Selon le Monde du 15 janvier, on a constaté, dans les quatorze premiers jours de 2009, treize suicides dans les prisons françaises. Les autorités compétentes ont été émues par cette situation. Vendredi 16 janvier, au cours du journal de 13 heures de France 2, M. Claude d’Harcourt, Directeur de l’Administration pénitentiaire, s’est exprimé ainsi : « Dans ces cas identifiés, eh bien les mesures que nous avions prises n’ont pas permis, euh … ». Là, il s’interrompt, baisse les yeux, semblant chercher à lire des notes sur un papier hors du champ de la caméra, et poursuit : « d’éviter l’option …euh … suicidaire ». Plutôt que d’imaginer qu’il nous ait livré ainsi un texte écrit à l’avance, je préfère supposer qu’il n’est pas parvenu à déchiffrer son pense-bête et qu’il a achevé sa phrase avec les premiers mots qui lui venaient à l’esprit.

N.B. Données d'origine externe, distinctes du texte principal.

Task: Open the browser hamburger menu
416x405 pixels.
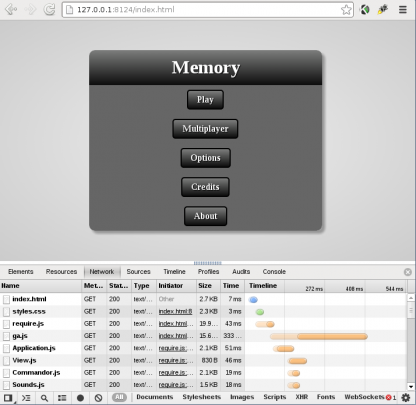Action: [x=403, y=10]
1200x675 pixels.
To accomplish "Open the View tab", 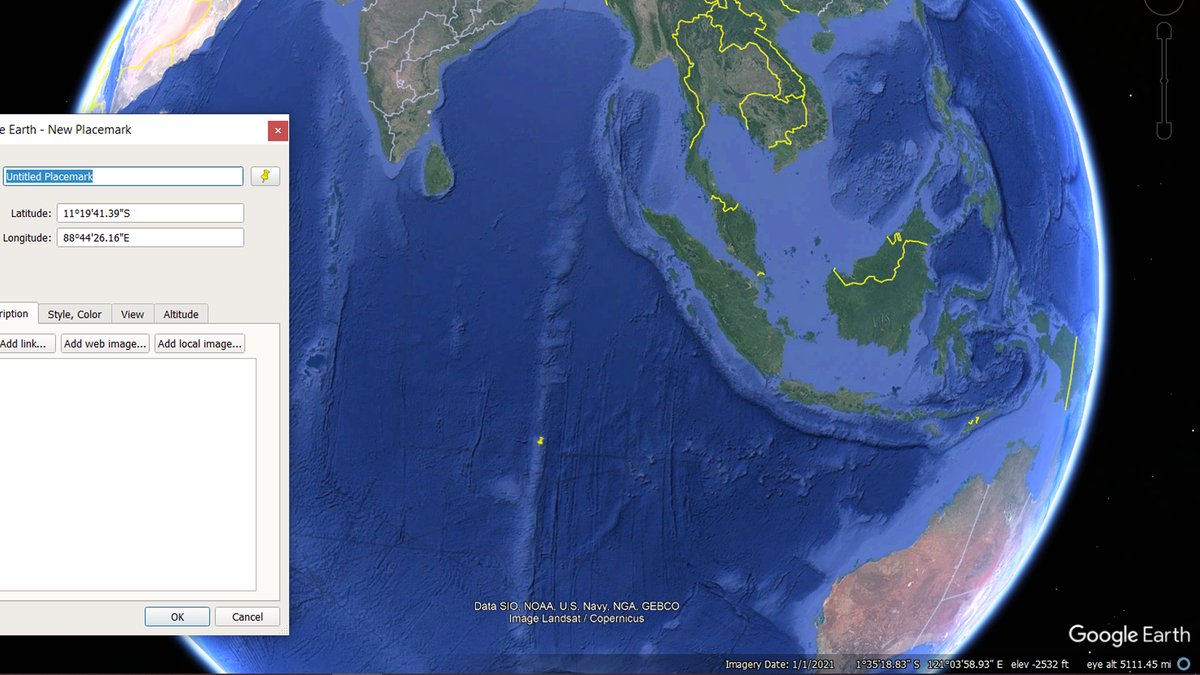I will click(x=132, y=314).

Quoi qu'il en soit, cette phrase est inepte. En effet, seul un être vivant est susceptible de se trouver dans un état suicidaire et donc prêt à mettre fin à ses jours. On ne peut donc qualifier de suicidaire un objet abstrait, comme une option. Plutôt que de recourir à un adjectif, il eut été plus exact de parler de « l’option du suicide ». Mais, s’agit-il d’une dérobade volontaire ou d’un réflexe inconscient, la réalité du suicide et, en conséquence, l’éventuelle part de responsabilité de ceux qui ont la charge de nos prisons, sont précisément ce que ceux-ci cherchent à nier. On peut relever un double glissement du vocabulaire, en évacuant d’abord l’être humain au profit d’une abstraction, et ensuite en dissimulant l’acte irrémédiable du suicide derrière un état suicidaire qui, lui, ne se traduit heureusement pas fatalement par ce même acte.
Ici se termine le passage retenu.